=== Exercise description ===
Taking the listing below, restate word for word each line from the line with "Instruction: Select the Magic Wand tool" to the line with "Click the grid-template-columns", ends included, and stop there.
[[ Records provided open ]]
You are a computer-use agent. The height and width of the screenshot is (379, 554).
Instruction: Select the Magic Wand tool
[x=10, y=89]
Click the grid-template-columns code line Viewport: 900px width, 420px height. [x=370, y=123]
[[ Records provided closed ]]
[[ Records provided open ]]
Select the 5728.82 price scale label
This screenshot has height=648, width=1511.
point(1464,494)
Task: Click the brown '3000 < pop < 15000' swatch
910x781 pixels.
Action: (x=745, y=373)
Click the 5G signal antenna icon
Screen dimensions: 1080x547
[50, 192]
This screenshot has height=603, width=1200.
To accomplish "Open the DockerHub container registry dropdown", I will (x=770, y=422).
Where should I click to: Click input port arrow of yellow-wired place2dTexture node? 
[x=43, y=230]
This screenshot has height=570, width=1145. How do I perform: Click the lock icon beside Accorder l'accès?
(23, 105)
[[ Records provided closed ]]
=== Exercise answer ===
Instruction: Select the Magic Wand tool
[x=10, y=89]
Click the grid-template-columns code line Viewport: 900px width, 420px height. [x=370, y=123]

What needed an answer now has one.